1919 film by John Francis Dillon

Love's Prisoner is a 1919 American silent crime drama film starring Olive Thomas. Written by E. Magnus Ingleton, the film was directed by John Francis Dillion.

==Plot==
A poor girl named Nancy leaves to take care of her two younger sisters, Sadie and Jane, while their father, who is a former criminal, is sent to prison for a crime he did not commit and dies there. At that time Jonathan Twist, a quaint philosopher and their somewhat mysterious neighbor who operates a watch repair shop and part-time fence, offers them help, and Nancy finds with his help a job as a seller of Cocoa Climax.

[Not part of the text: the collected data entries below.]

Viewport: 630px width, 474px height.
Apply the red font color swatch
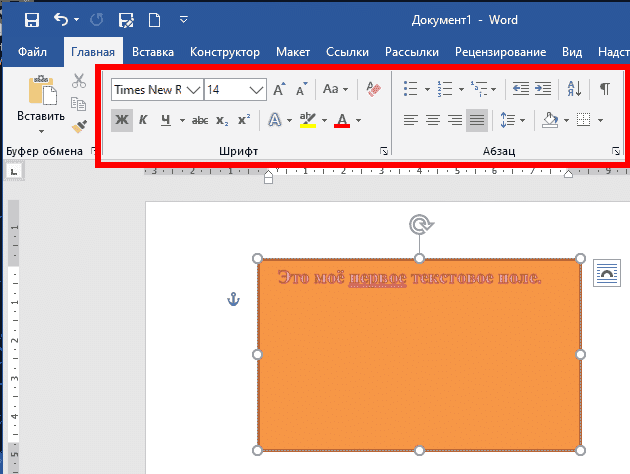point(342,120)
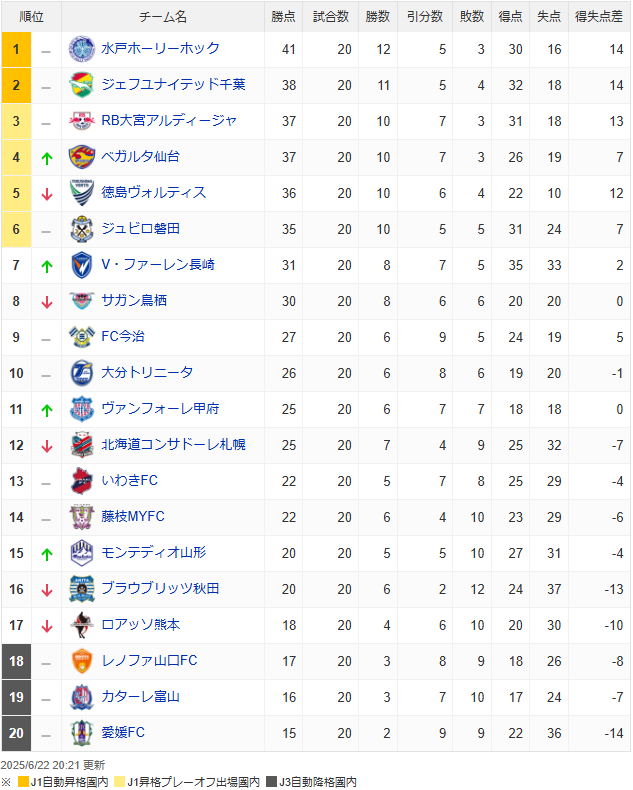The height and width of the screenshot is (790, 633).
Task: Open the ヴァンフォーレ甲府 team link
Action: (160, 409)
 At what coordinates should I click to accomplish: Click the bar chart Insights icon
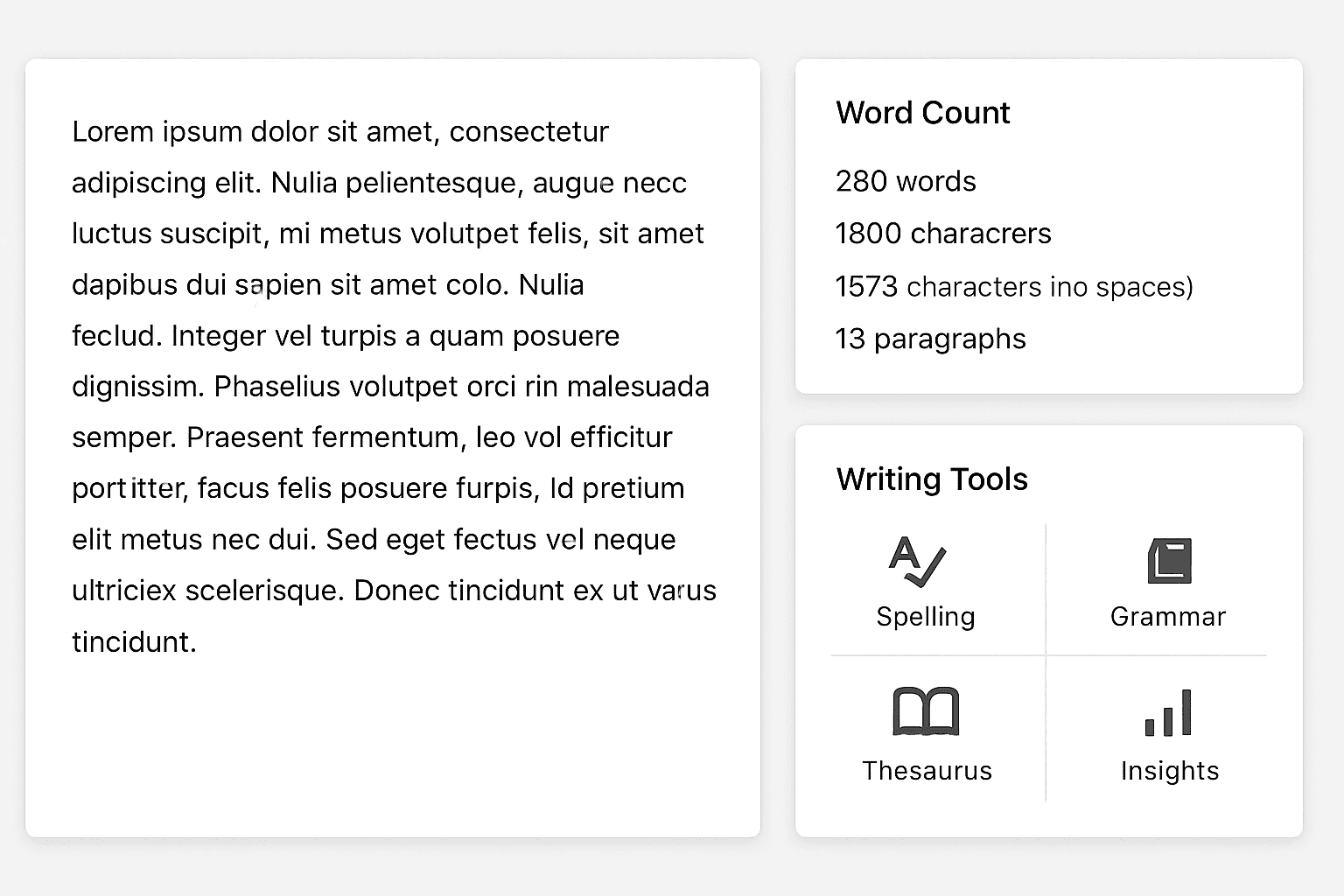click(x=1168, y=711)
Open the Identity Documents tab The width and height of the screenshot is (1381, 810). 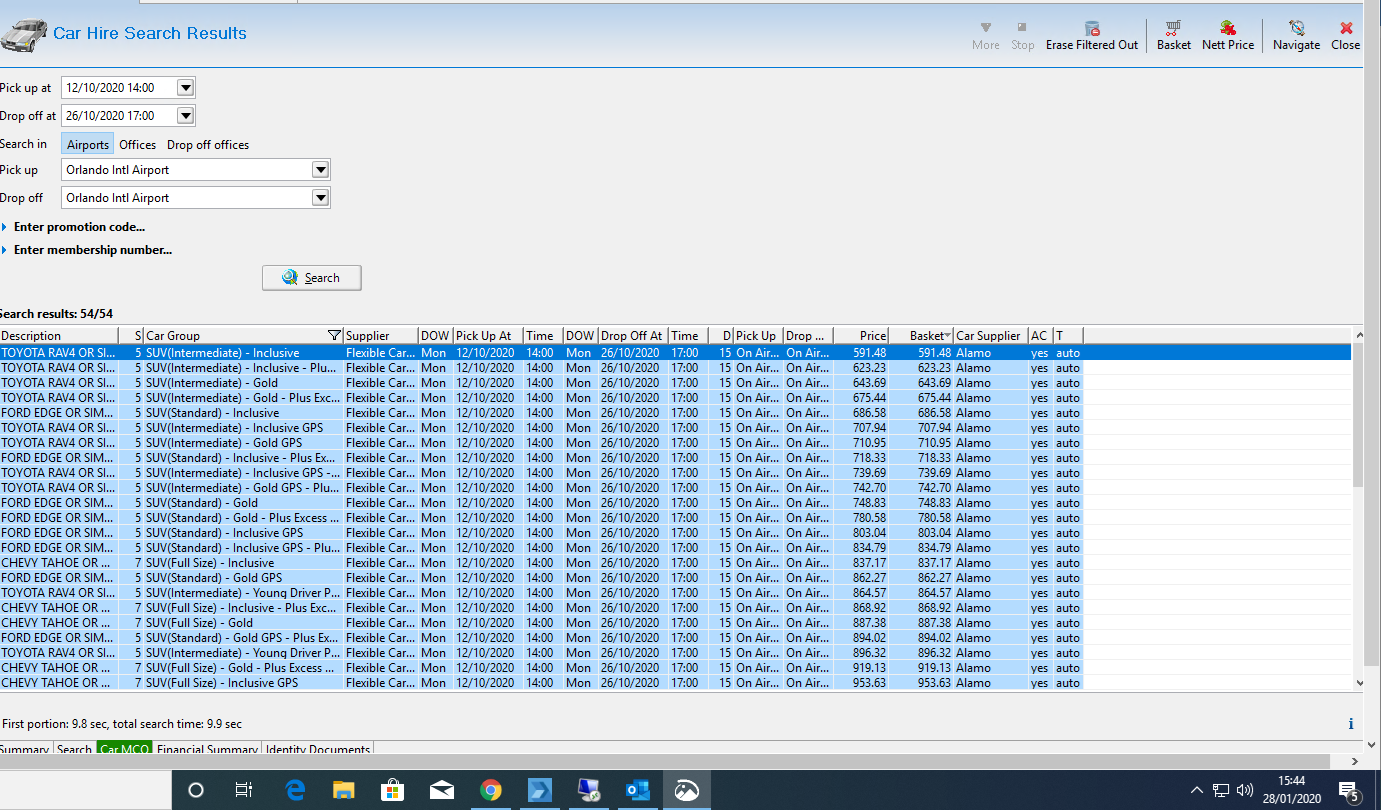coord(317,749)
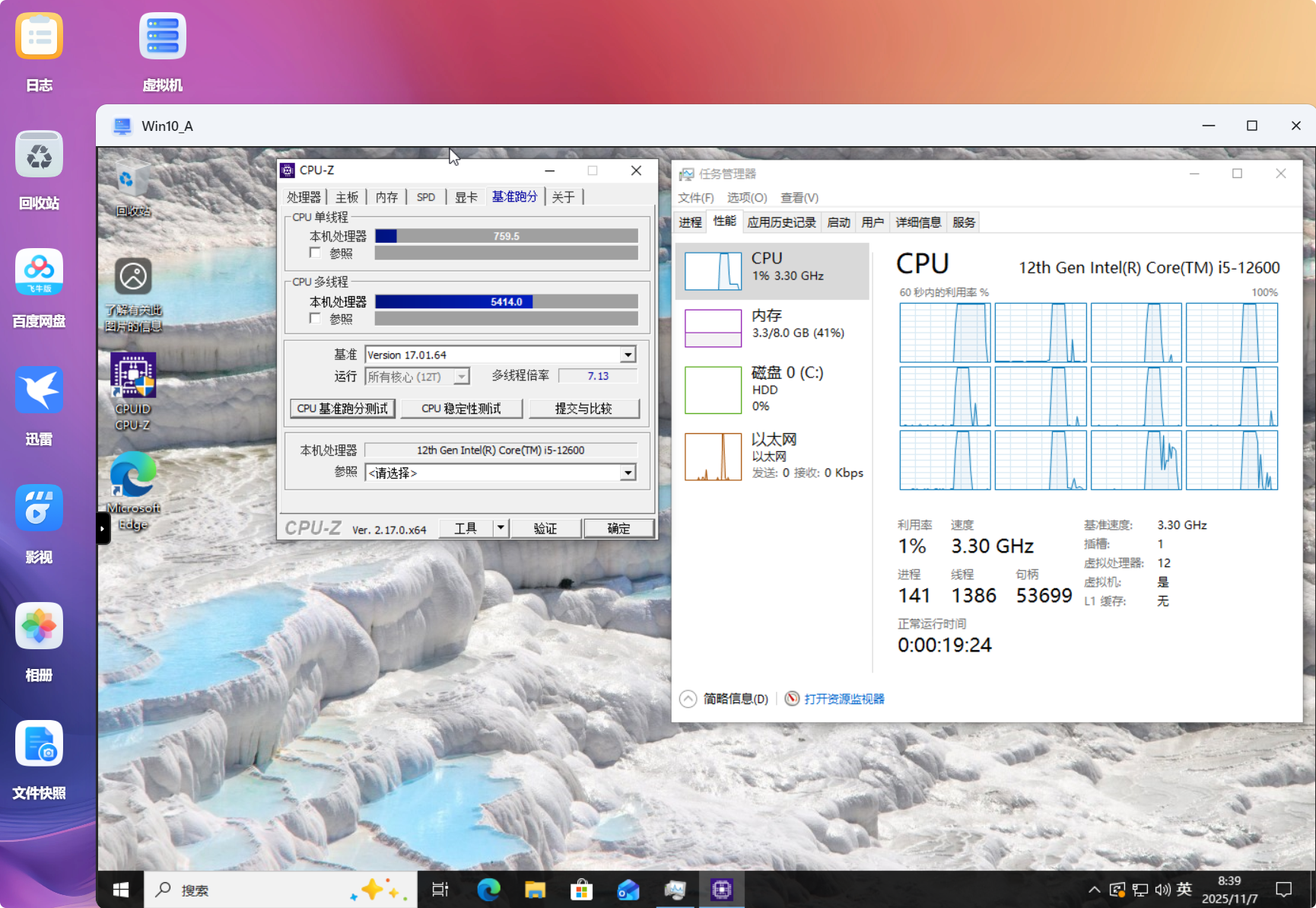Open File Explorer from the taskbar

[535, 889]
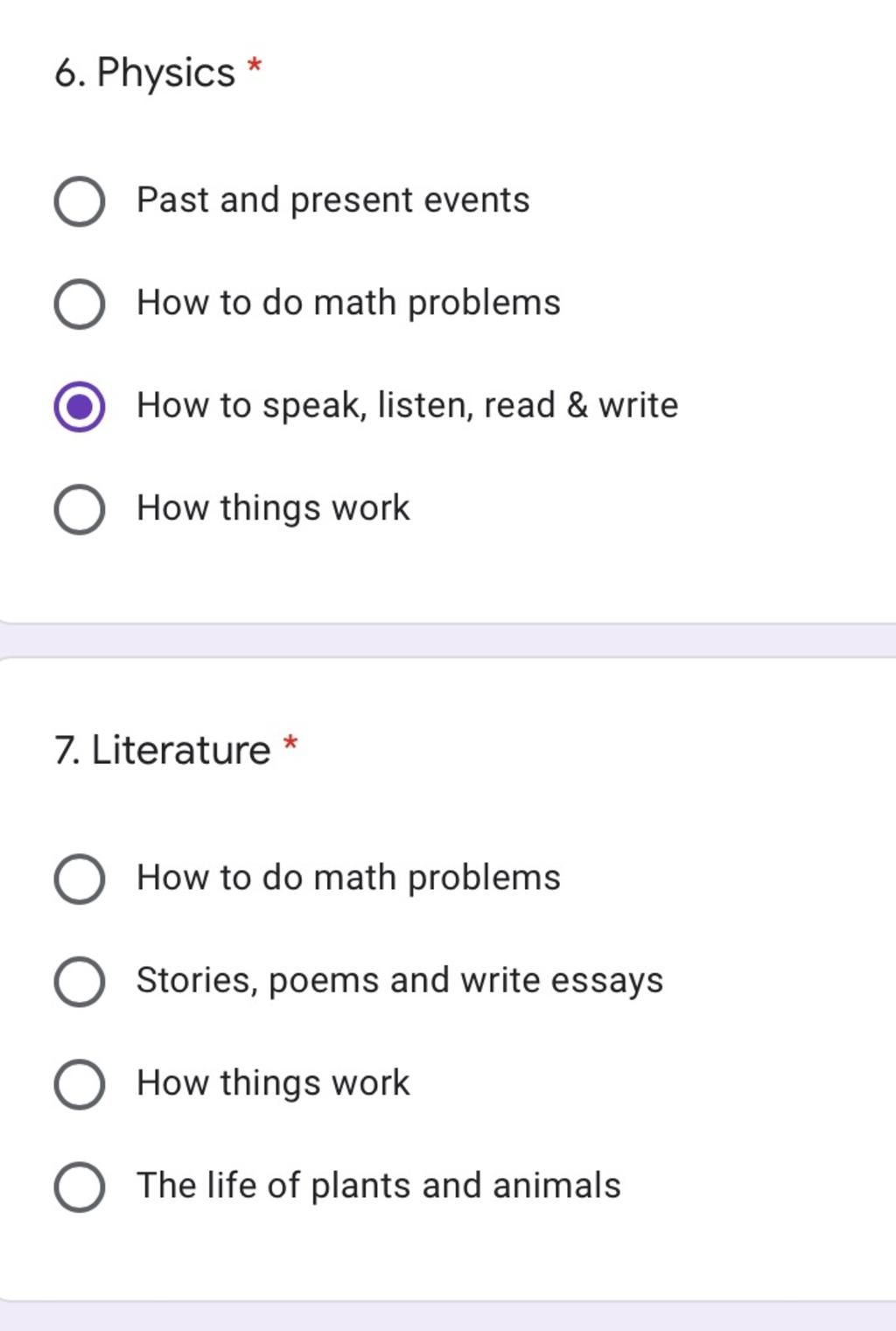Screen dimensions: 896x1331
Task: Click the selected 'How to speak, listen, read & write' radio
Action: (80, 407)
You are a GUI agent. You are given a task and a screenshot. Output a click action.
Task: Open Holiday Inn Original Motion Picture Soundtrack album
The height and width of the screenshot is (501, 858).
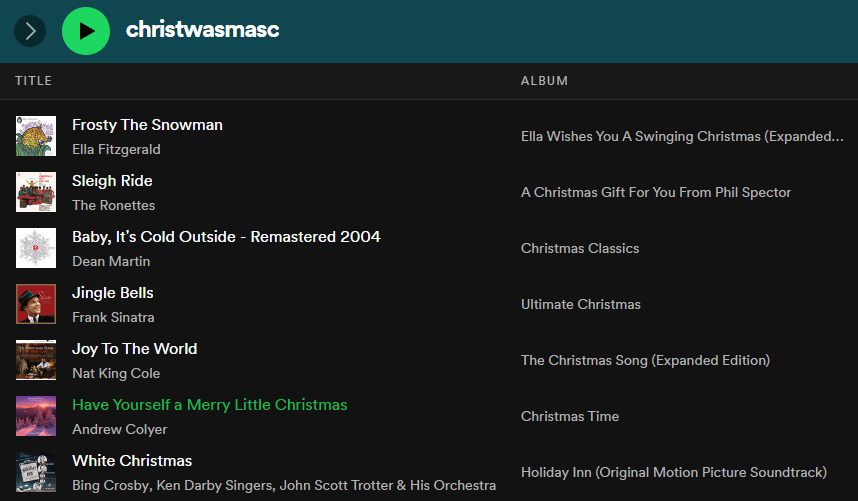coord(674,473)
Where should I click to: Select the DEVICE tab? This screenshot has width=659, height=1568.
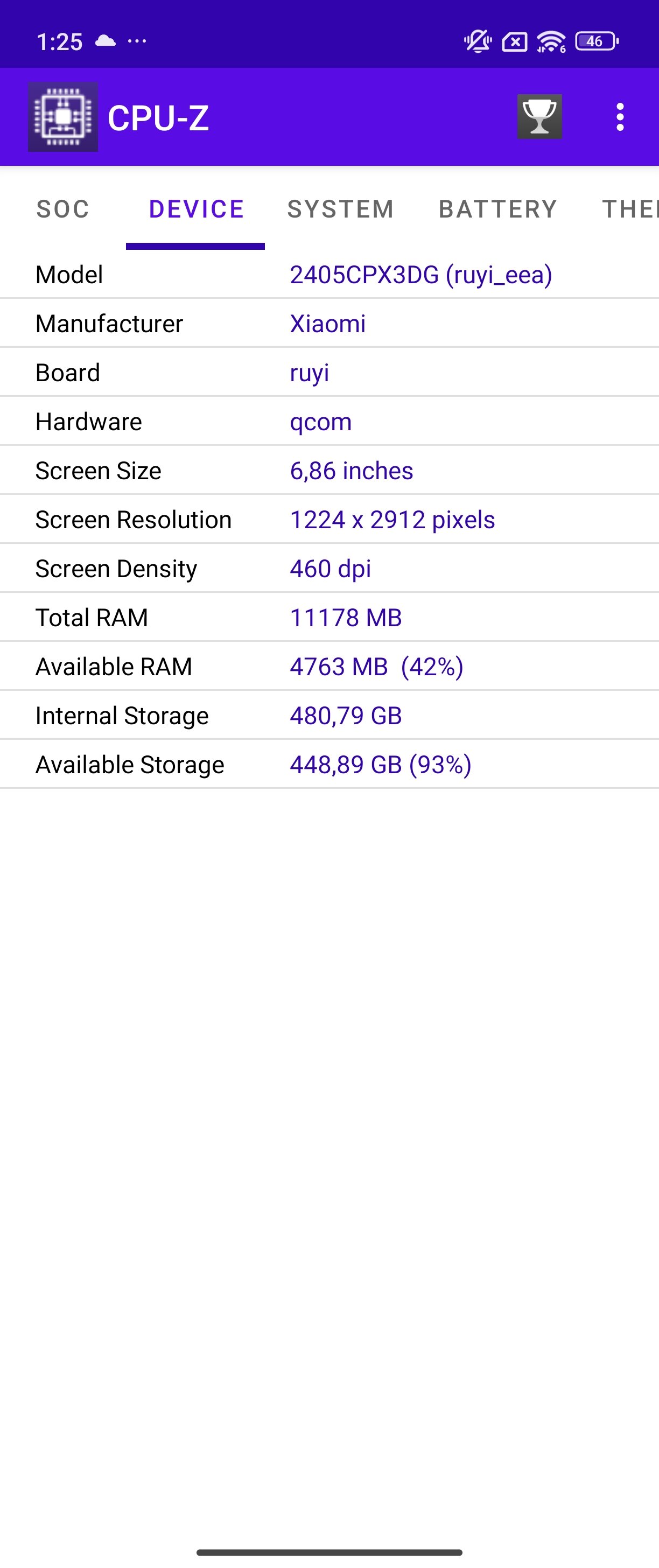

Nancy marries a British businessman and peer Lord Cleveland, and she becomes Lady Cleveland. However, Lord Cleveland dies very soon without a will. Nancy does not have enough income to keep up the estates of Lord Cleveland in England, which pass to his other relatives, but receives the palatial home in America. She manages to keep this home and its servants without any visible means of support, and during this time the activities of a crook called by the police "The Bird" are mystifying the authorities. On the night of a reception at her house, there is a large diamond theft, and Jim Garside is detailed to catch The Bird. Jim discovers that Nancy is The Bird and Jonathan is her fence for the jewels she has taken, where much of the moneys have gone to the poor. Jim maintains her works for charity while she serves out her prison term, and in the end they are married.